We have toured Zion National Park, Bryce Canyon National Park, Capitol Reef National Park, Arches National Park, and Canyonlands National parks.
If you’re doing a clockwise circuit of the five parks (Mighty 5), start at Zion, then Bryce, and on to Capitol Reef. From there it’s roughly another 200 miles to Arches and Canyonlands, just 30 miles from one another.
Capitol Reef National Park is a world of spectacular colored cliffs, hidden arches, massive domes, and deep canyons. It’s a place that includes the finest elements of Bryce and Zion canyons in a less crowded park that can offer a more relaxing experience than either of those more-famous Utah attractions.
The park preserves the 100-mile Waterpocket Fold, a mammoth buckling of the earth’s surface (“waterpocket” refers to the potholes that dot the sandstone and fill with rainwater). The park’s name combines the popular term for an uplifted landmass, “reef,” with a visual resemblance of the park’s many white Navajo Sandstone domes to that of the nation’s Capitol Building.
You will find numerous first-rate RV parks in Moab, or camp in Arches or Canyonlands—or in both. Arches offers Devils Garden Campground (which can be booked in advance), and Canyonlands offers Island in the Sky and The Needles campgrounds, both first-come, first-served.
The Bureau of Land Management (BLM) presents a number of nearby campgrounds. Horsethief Campground, on edge of Canyonlands is almost as handy to Arches National Park and just $8 a night. You’ll be able to enjoy the stunning sunsets over the Green River Canyon.
Moab is a busy town, humming with restaurants, motels, bike shops, and canyon tour-providers.
It’s no surprise that Arches National Park is one of the top national parks in America: it’s a 73,234-acre wonderland of eroded sandstone fins, towers, ribs, gargoyles, hoodoos, balanced rocks, and, of course, arches, northwest of Moab.
The park protects an amazing landscape that includes the largest proliferation of arches in the world. Over 2,000 arches (with an arch considered an opening with one side at least 3 feet wide) have been catalogued in Arches National Park. Landscape Arch, measuring 306 fragile feet, is the second-longest span in the world and it’s a sight you will never forget.
Nearby Canyonlands National Park offers the most impressive canyon vistas.
Until 1869, the huge Green and Colorado River watershed was uncharted on U.S. maps; John Wesley Powell, a geologist and one-armed Civil War major, set off in May 1869 with four boats and nine novice boatsmen to explore the Green and Colorado rivers—to make their fortunes and chart “the great unknown.”

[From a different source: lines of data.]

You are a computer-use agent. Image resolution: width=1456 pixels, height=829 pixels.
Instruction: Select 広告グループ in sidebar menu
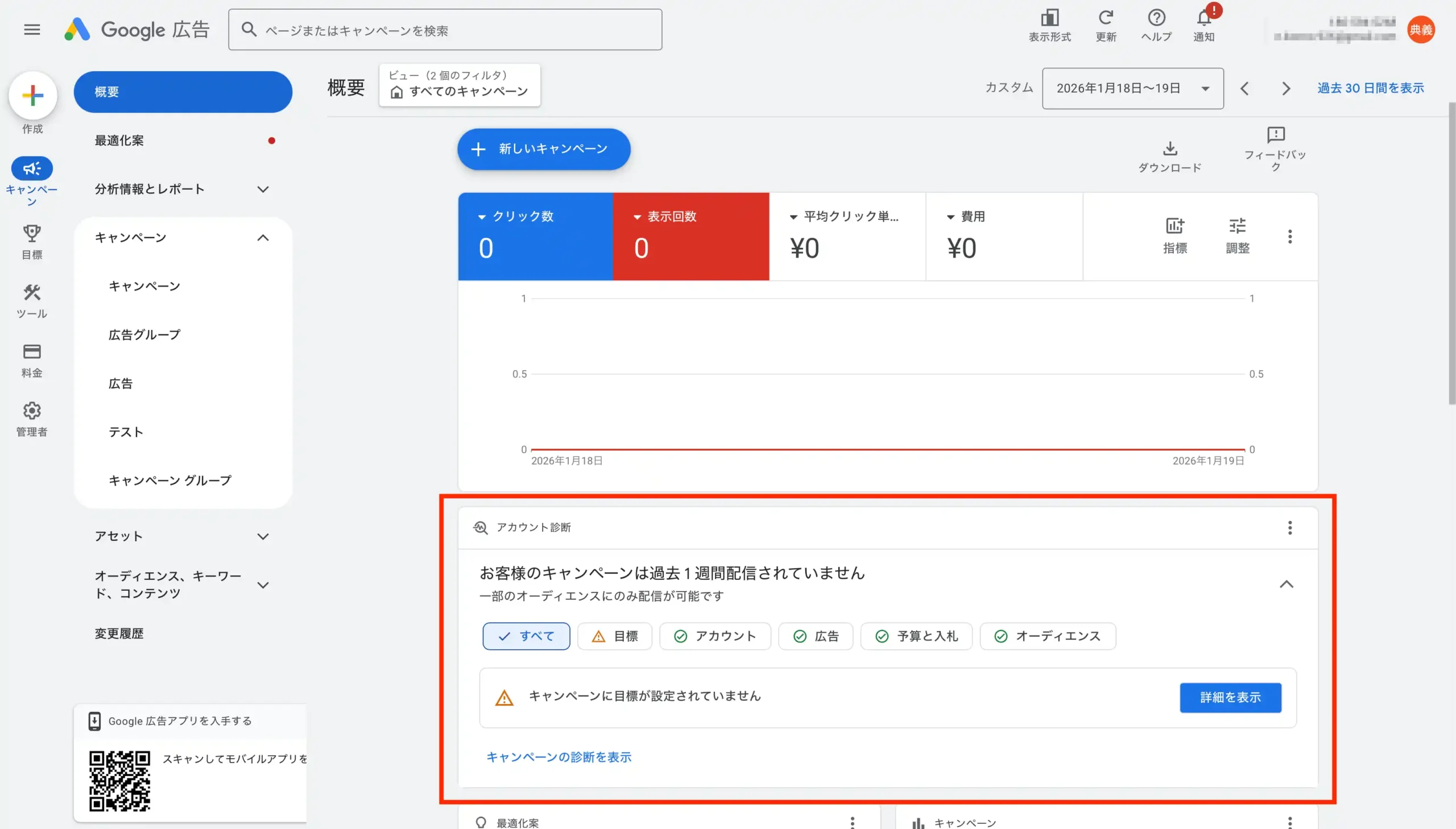[x=144, y=334]
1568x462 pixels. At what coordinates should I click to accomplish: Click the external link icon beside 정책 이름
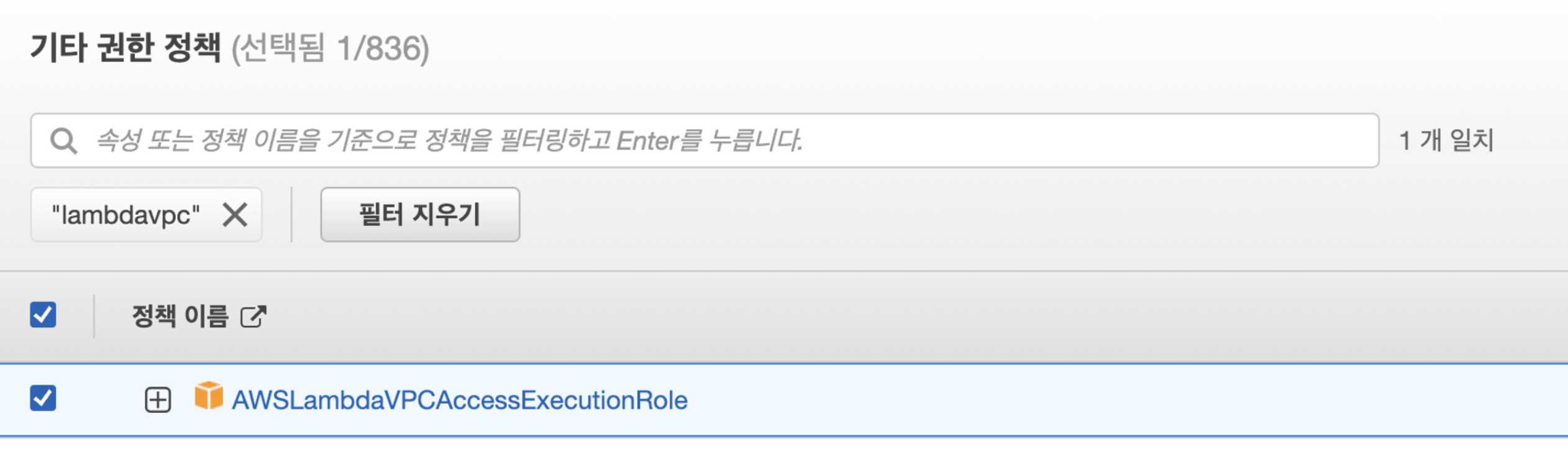click(253, 317)
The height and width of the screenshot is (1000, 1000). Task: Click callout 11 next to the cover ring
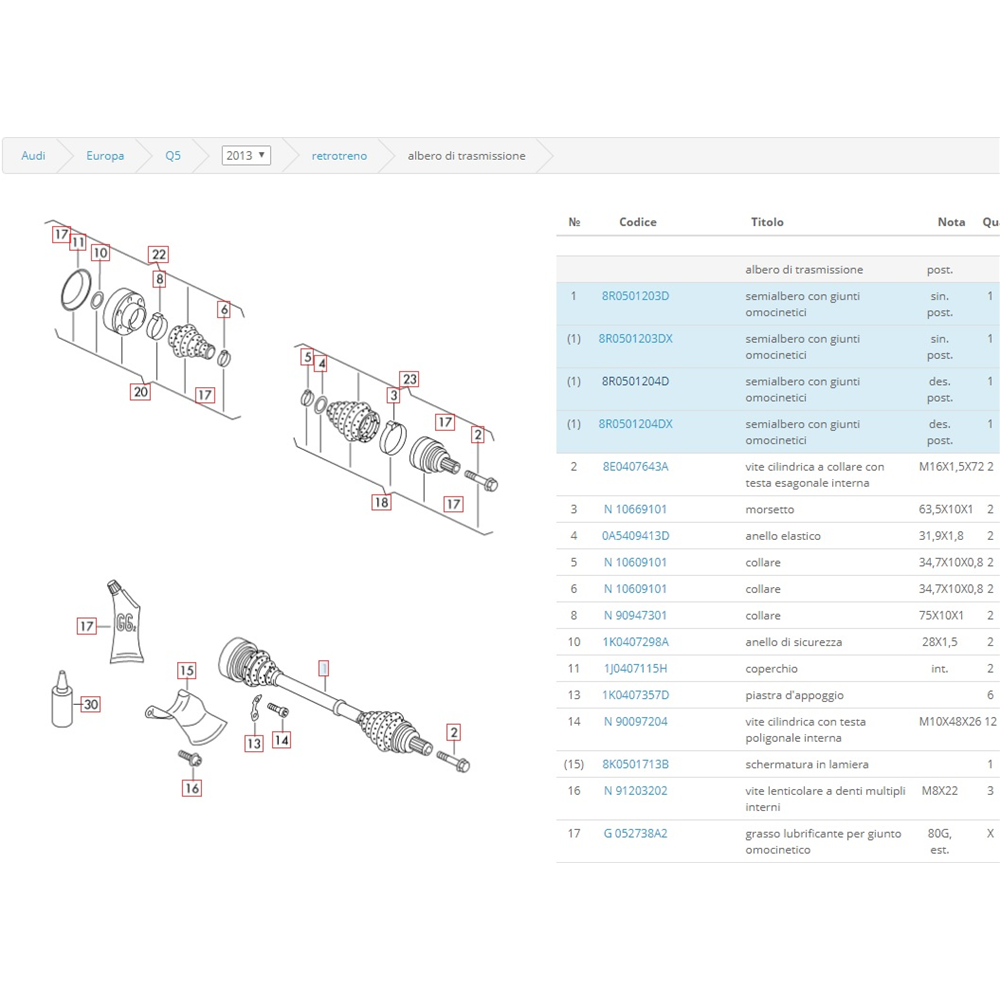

When he reached the rivers’ canyon country in July, Powell noted the party had entered a “strange, weird, grand region” of naked rock, with “cathedral shaped buttes, towering hundreds or thousands of feet, cliffs that cannot be scaled and canyon walls that shrink the river into insignificance.”
He would finish the harrowing journey three months later with two boats and six men and a tale of exploration that would capture the nation’s imagination.
We visited the northeast “Island in the Sky” section of Canyonlands; overlooks such as Grand View, Buck Canyon, and Green River evoked the spirit of Powell as he contemplated this alien territory 149 years earlier. The blue, red, and pink colors of the vast Green River and Colorado River Canyons that converge here are not soon forgotten.
In nearby Horse Canyon, ancient Puebloan people’s ruins can be toured, with stone homes and food storage built into a ledge far up the canyon wall. Pictographs left by the ancients are also found throughout many of Canyonland’s dry washes.
If your schedule permits, return on a southerly route to the Grand Canyon’s North Rim open May 15-October 15). With only about 10 percent the visitation of the southern rim, it, too, is a spectacular destination.
On the approach, you may see some of the 400 herd of bison that make that part of Arizona home.
Destination is merely a byproduct of the journey.